**TEXTAUSZUG:**
- - - -

Ich habe mir eine Routine angewöhnt. Beim Betreten des Zimmers bleibe ich einen kleinen Moment stehen und stimme mich auf den Raum ein. Nachdem ich mich vorgestellt habe und der Patient meinen Besuch wünscht, beginne ich mit einem immer gleichen Stück – man nennt es hier schon «das Lighthouse-Lied». Es ist ein Musikstück, welches fast allen gefällt. In der Zeit, in der ich dieses spiele, schaue ich mich ein wenig im Raum um, sehe die Einrichtung, ein Bild, erspähe vielleicht ein Foto. Auch achte ich darauf, wie der Mensch auf mich reagiert. Wie atmet er? Wie bewegt er sich? Wie hört er der Musik zu? So nehme ich ein Stück weit auf, was für ein Mensch vor mir ist und was er wohl mag. Und wenn die Person ansprechbar ist, dann kommen wir ins Gespräch. Dann frage ich, welche Musik sie besonders schätzt.

- - - -

**DATENÜBERSICHT:**
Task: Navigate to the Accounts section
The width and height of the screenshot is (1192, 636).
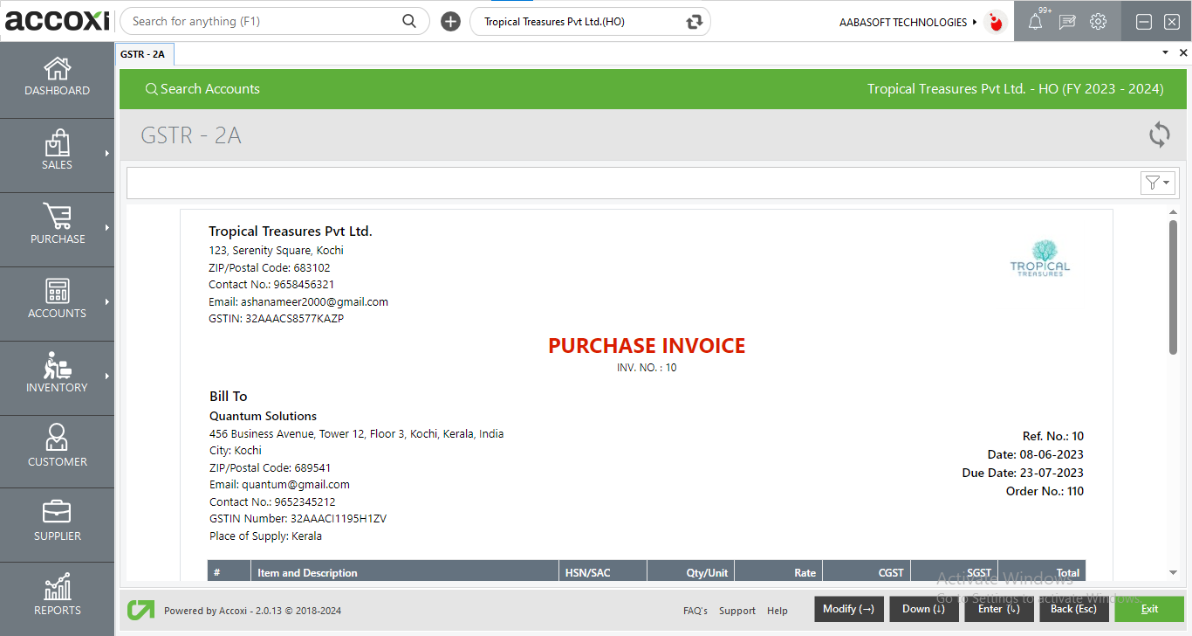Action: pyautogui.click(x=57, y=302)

- - - -

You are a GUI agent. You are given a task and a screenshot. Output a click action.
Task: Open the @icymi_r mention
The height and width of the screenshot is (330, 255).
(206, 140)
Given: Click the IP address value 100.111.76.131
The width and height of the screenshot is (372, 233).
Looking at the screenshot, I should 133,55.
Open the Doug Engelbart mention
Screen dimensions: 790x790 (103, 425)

- - - -

**AUFGABE:** Gib den Textauszug über die Musikbesuche bei Patienten vollständig und wortgetreu wieder.

**DEINE LÖSUNG:**
Ich habe mir eine Routine angewöhnt. Beim Betreten des Zimmers bleibe ich einen kleinen Moment stehen und stimme mich auf den Raum ein. Nachdem ich mich vorgestellt habe und der Patient meinen Besuch wünscht, beginne ich mit einem immer gleichen Stück – man nennt es hier schon «das Lighthouse-Lied». Es ist ein Musikstück, welches fast allen gefällt. In der Zeit, in der ich dieses spiele, schaue ich mich ein wenig im Raum um, sehe die Einrichtung, ein Bild, erspähe vielleicht ein Foto. Auch achte ich darauf, wie der Mensch auf mich reagiert. Wie atmet er? Wie bewegt er sich? Wie hört er der Musik zu? So nehme ich ein Stück weit auf, was für ein Mensch vor mir ist und was er wohl mag. Und wenn die Person ansprechbar ist, dann kommen wir ins Gespräch. Dann frage ich, welche Musik sie besonders schätzt.